------ SOURCE DATA ------
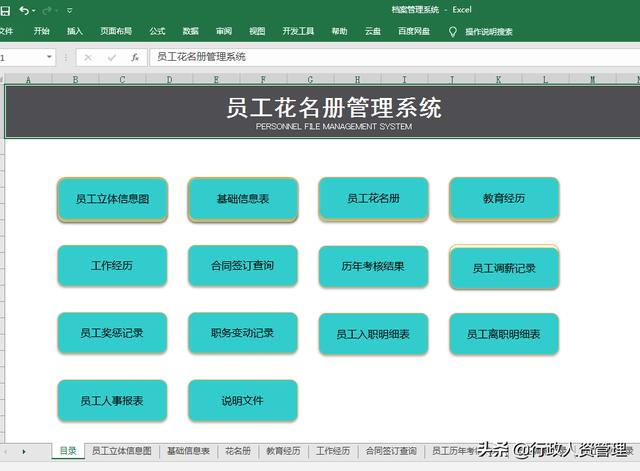640x471 pixels.
Task: Open the Customize Quick Access Toolbar dropdown
Action: pyautogui.click(x=69, y=10)
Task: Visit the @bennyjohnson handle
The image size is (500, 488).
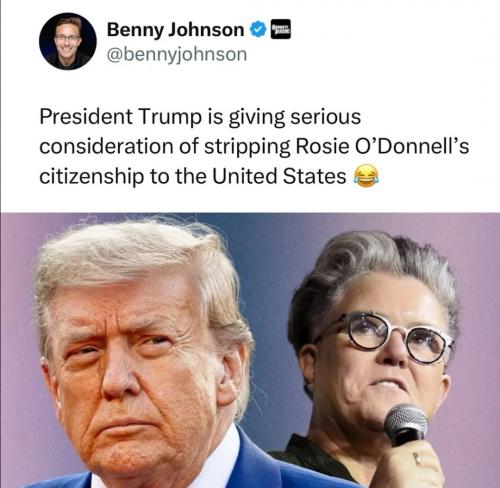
------
**PROMPT**. Set down word for word every line from the line containing "Task: Visit the @bennyjohnson handle" through the last line of the entries, and nothing more; no pictures.

**OUTPUT OF THE EXERCISE**.
Task: Visit the @bennyjohnson handle
The image size is (500, 488).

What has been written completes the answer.